Shopping for a used car

First of all, for those of you wondering if my mother was shocked and/or embarrassed by me blogging about all of her risky savings habits last week, nope. She thought it was hilarious. It would take a lot more than that to embarrass MY mom.

This week I’ve been helping my brother shop for his first car. I got my first car two years ago, so I felt somewhat responsible for helping my brother with the process. We’ve been going to dealerships all week with little success, and every time he finds a car online he likes, it’s sold by the time we get there. But he’s determined to get a steal like I did – some hard-nosed negotiating got the price of my 2007 Ford Focus down by several thousand dollars.

I love that car so much.

Now, if you’ve gotten your first car yet, you know that once anyone hears that you’re in the market for a used car, everybody knows somebody who can help you, whether they’re selling a new car or they know “so much about cars” that you simply must consult their expertise. What you end up with is a long list of people to call and a bunch of contrary advice about which car to get and not get and so on.

So my first piece of advice: PICK ONE PERSON to listen to that you really think you can trust and use their advice to evaluate the cars you look at. Choose someone who is going to get you a car that lasts, not a ‘hot looking car’.

Think you can trust the internet? Prepare to be exhausted by reading reviews. Only trust reviews by professionals – if you’re looking at reviews by your average Joe, you can find a ton of negative reviews about almost any car. People like to complain online, don’t rely on them.

But you also have to do your own research. Use Kelley Blue Book to determine what a fair price for a certain car is. Use Carfax to find out if a particular car has been in an accident and how many owners it has had.

Once you get on the lot and you get to a car IN YOUR PRICE RANGE, look it over thoroughly with your resident expert at your side. (Hopefully they already know what to look for.) Look under the hood, in the trunk, at the doors, by the tires, at the amount of space in the back seat, how well the AC works, what the engine sounds like when it starts up, etc. If the interior isn’t clean or there are little scratches on the paint, the dealership will probably fix those for you if you buy the car, but make sure to remark that you expect them to. Don’t let your expert do all of the inspecting – check everything out yourself, as well. You might learn something. The last part of the inspecting process is taking it out for a drive and seeing how it handles.

Something else to consider: Is this car going to bring your insurance rates up?
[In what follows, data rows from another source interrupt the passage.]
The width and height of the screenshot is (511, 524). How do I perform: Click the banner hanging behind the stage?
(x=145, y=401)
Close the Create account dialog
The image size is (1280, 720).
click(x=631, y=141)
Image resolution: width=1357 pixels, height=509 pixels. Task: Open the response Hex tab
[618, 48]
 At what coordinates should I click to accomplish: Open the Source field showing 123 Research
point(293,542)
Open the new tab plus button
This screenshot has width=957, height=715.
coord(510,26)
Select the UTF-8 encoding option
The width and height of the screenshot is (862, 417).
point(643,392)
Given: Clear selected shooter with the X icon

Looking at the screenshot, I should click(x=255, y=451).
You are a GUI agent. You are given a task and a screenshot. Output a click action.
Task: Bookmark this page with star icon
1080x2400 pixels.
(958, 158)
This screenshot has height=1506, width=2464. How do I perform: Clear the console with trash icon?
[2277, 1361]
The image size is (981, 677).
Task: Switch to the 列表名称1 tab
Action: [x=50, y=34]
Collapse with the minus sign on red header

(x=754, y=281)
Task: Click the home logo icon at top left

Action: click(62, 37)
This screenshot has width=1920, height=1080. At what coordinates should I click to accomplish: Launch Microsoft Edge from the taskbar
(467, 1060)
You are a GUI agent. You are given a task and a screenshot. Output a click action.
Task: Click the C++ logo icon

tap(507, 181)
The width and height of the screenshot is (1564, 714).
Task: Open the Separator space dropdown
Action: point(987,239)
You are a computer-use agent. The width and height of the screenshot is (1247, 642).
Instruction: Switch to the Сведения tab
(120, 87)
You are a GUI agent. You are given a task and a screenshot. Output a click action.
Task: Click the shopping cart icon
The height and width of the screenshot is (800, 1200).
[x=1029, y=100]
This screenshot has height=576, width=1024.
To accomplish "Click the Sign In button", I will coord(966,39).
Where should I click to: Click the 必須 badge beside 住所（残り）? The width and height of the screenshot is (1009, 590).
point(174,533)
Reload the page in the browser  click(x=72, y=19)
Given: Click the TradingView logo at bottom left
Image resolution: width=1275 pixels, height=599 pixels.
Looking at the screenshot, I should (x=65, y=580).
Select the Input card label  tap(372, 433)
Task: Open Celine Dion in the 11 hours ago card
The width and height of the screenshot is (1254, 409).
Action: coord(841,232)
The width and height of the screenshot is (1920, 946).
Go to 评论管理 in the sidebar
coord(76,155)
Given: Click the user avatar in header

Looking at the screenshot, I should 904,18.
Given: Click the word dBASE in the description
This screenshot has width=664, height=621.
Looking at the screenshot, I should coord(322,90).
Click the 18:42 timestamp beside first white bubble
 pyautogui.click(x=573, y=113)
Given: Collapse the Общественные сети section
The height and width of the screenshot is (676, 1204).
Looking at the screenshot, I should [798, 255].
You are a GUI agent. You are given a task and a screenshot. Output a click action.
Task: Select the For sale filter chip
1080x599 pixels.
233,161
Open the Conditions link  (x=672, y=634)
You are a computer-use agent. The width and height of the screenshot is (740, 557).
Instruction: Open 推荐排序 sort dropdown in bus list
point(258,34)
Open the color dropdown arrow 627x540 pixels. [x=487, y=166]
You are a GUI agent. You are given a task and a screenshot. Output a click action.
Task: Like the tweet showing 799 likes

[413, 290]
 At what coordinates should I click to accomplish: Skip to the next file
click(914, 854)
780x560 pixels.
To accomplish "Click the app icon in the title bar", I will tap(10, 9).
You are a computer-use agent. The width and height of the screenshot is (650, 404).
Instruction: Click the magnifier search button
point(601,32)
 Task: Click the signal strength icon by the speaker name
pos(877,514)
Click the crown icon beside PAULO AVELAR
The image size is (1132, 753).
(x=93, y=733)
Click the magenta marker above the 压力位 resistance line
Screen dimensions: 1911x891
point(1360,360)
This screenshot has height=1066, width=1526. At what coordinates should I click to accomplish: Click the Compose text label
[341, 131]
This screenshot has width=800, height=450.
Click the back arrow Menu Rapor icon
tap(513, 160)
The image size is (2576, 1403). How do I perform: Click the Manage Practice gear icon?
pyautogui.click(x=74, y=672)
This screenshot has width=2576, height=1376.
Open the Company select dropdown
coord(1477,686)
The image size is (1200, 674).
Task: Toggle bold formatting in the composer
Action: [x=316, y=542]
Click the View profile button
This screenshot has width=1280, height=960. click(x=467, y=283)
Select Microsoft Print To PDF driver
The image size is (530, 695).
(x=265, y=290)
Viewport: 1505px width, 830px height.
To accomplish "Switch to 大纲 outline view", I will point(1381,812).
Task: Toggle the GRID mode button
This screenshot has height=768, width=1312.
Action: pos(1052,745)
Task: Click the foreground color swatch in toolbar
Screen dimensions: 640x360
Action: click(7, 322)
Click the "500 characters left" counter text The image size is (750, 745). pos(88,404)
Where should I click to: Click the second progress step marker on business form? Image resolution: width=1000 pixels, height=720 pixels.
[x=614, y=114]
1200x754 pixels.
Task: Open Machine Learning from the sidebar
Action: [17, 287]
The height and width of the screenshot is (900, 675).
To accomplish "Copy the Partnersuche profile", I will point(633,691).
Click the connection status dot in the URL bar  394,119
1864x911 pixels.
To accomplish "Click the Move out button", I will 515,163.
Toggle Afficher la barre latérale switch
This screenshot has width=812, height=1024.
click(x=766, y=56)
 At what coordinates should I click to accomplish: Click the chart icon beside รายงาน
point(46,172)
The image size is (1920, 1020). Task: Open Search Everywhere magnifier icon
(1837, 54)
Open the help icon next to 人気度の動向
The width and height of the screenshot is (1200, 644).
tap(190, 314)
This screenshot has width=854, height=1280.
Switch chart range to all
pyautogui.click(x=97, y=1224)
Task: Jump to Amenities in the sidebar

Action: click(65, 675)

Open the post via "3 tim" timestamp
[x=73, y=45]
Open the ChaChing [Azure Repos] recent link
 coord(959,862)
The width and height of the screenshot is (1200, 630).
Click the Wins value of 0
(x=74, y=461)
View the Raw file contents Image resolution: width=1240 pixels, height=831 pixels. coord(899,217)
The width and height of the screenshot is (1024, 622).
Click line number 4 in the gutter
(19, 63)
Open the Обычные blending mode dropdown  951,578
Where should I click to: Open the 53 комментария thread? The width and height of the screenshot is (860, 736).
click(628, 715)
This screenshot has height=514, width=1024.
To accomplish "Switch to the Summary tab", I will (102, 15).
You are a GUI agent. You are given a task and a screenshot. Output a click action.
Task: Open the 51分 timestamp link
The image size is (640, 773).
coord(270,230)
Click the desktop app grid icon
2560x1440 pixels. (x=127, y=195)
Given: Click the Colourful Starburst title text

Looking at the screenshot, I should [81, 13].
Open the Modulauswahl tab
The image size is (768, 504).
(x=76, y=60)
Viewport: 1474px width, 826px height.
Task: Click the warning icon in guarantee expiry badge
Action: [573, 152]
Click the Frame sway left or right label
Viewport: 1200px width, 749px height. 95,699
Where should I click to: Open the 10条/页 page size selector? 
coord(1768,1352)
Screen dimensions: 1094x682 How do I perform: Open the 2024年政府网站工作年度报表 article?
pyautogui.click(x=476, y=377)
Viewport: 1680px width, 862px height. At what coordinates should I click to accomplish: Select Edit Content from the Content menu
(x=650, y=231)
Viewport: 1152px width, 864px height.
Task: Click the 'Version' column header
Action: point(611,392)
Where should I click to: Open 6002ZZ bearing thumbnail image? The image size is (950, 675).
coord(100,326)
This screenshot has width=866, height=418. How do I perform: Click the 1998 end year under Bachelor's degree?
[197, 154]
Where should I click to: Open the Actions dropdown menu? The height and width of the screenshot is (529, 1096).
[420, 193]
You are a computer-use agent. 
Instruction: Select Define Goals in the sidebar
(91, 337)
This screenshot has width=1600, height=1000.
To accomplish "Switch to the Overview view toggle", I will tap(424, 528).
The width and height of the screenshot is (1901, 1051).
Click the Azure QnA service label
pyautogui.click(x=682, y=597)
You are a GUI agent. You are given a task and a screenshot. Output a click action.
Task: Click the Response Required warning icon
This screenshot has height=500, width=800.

My brother was looking at a two-door Scion, but in the end we decided against it because it would almost double his insurance to have a two-door.

If you really love the car, it’s time to start negotiating. Go low with your first offer. The dealer will look skeptical and say “We really can’t go that low” and try to kill the idea. Make it sound like you might look somewhere else. (Hint: The price you see online is much closer to their actual ‘lowest possible price’. Remember, they at least have to profit on it.) Hmm and haw about not having that in your budget, and then try saying to your expert, “well, we saw this other car at this other dealership, we can try back there again.” The car dealer who is attending to you will then say “well let me see what I can do” and run back into the dealership to buy time and “talk to the higher ups”. He’ll come back either with a lower price or offer to do some “nice detailing” on it.

If the offer still isn’t low enough, say that you’re going to head home and think about it. The dealer will warn you that this car will go fast, and they aren’t lying, but don’t freak out too much. Either come back later in the day, or call back the next day, at the latest. Ask if they now have a better offer for you.